Вера, прищурившись, взглянула на него:

— Но вам-то что с этого?

— На мне нет вины в смерти Джона Медника, — просто ответил Амос. — И птицы его продолжают прилетать ко мне.

— Это не причина.

— Это достаточная причина. За свою жизнь он никому не причинил вреда.

— Да, и чем все кончилось?

— Смертью. Но его смерть послужила нам уроком.

— Ага, не подпускать никого к себе.

— Нет. Не распространяться о даре направо и налево. Дядя Джон мог бы до сих пор лечить людей и никогда бы не изведал людской злобы, если бы не признался в том, что он целитель. Жители Хакса смотрят на контору Мартина и Амоса и видят процветающее дело, в котором вскоре примут участие полсотни голубоглазых ребятишек. Они не знают, что их дети доживают до седых волос только потому, что мы им помогаем, их коровы дают молоко и не болеют только из-за нас, их браки никогда не распадаются, и люди всегда честно держат данное ими слово лишь по одной причине — в какой-то из комнат этого дома постоянно слушают, наблюдают двое, трое, пятеро из нас. Мы охраняем этот город от боли и страданий…

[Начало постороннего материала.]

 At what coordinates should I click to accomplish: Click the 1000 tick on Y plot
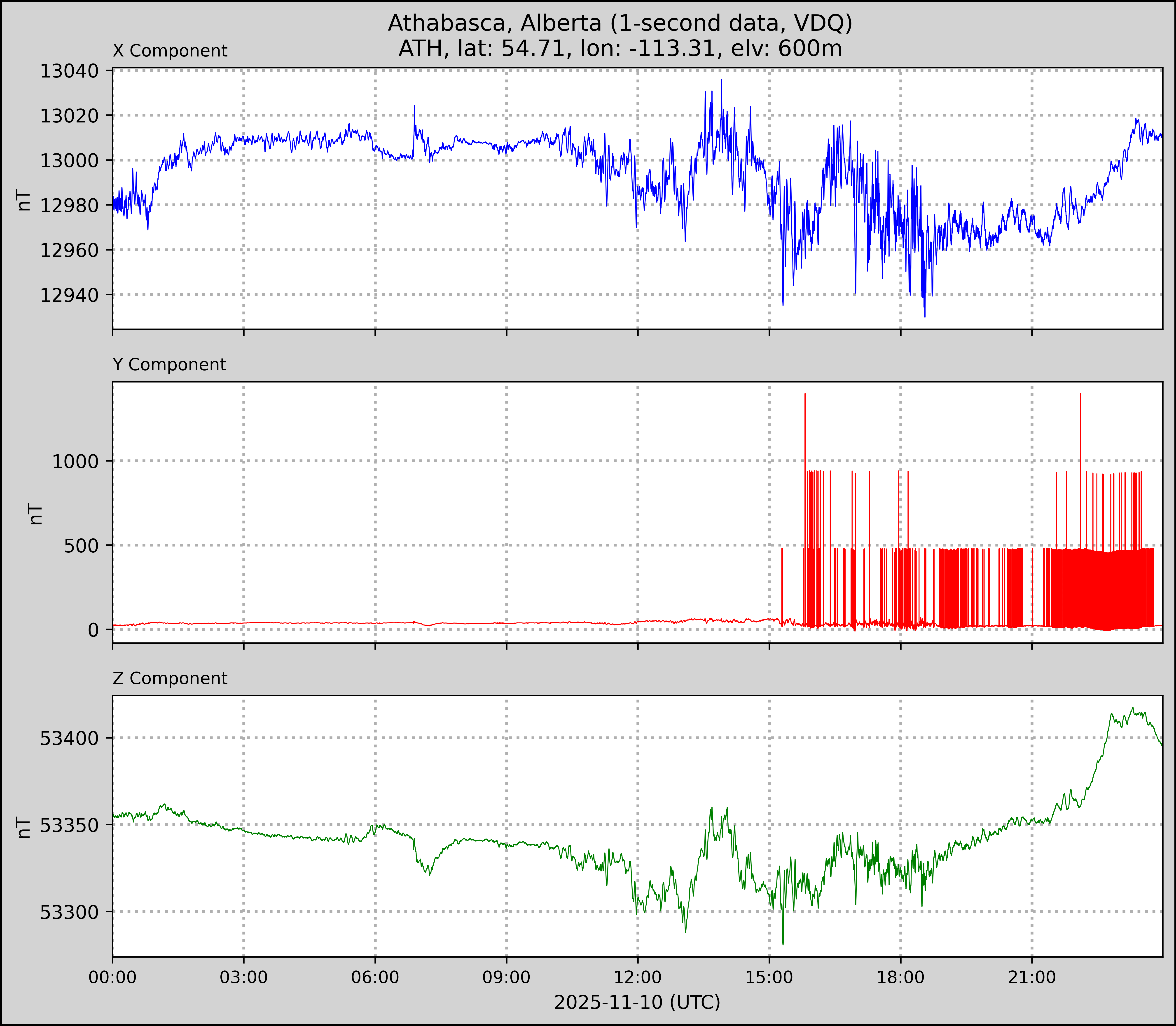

Вера склонила головку и улыбнулась:

— Я поняла, кем вы себя считаете. Вы думаете, что это ВЫ дети Язона.

Амос лишь покачал головой. В отличие от этой девочки, остальные дети согласно кивали, сразу понимали все. Они не сделали ничего, чтобы заслужить свой дар — он передавался им по наследству вместе с заботой о городе.

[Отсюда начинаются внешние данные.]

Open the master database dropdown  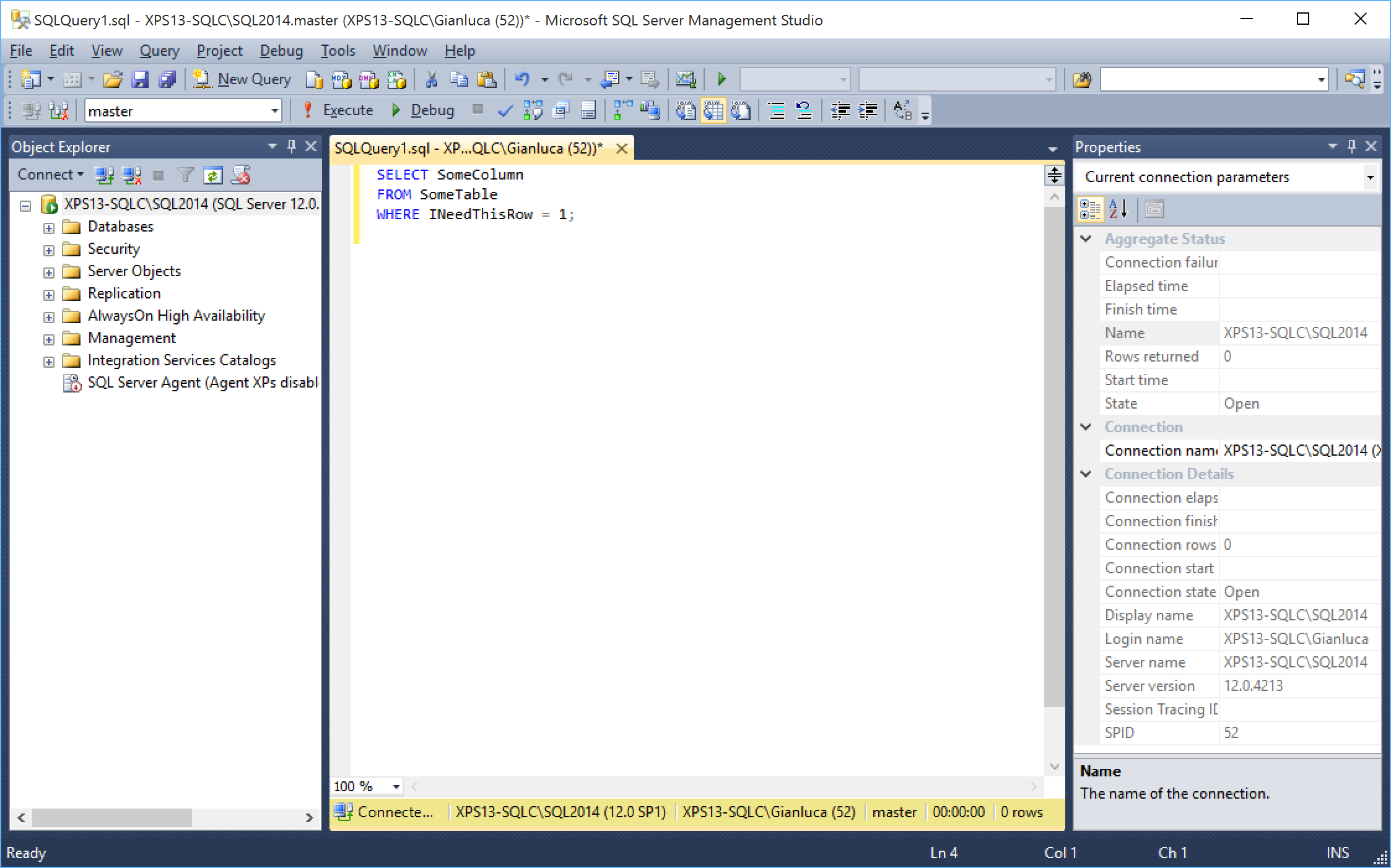coord(274,111)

— За всю историю этого мира, — сказал Амос, — не было места на земле счастливее города Хакса, за которым мы присматриваем. Матери больше не боятся рожать детей, потому что знают, что младенцы обязательно выживут. Родители любят и лелеют своих детей, потому что знают: эти дети не умрут в колыбели, а вырастут и станут взрослыми.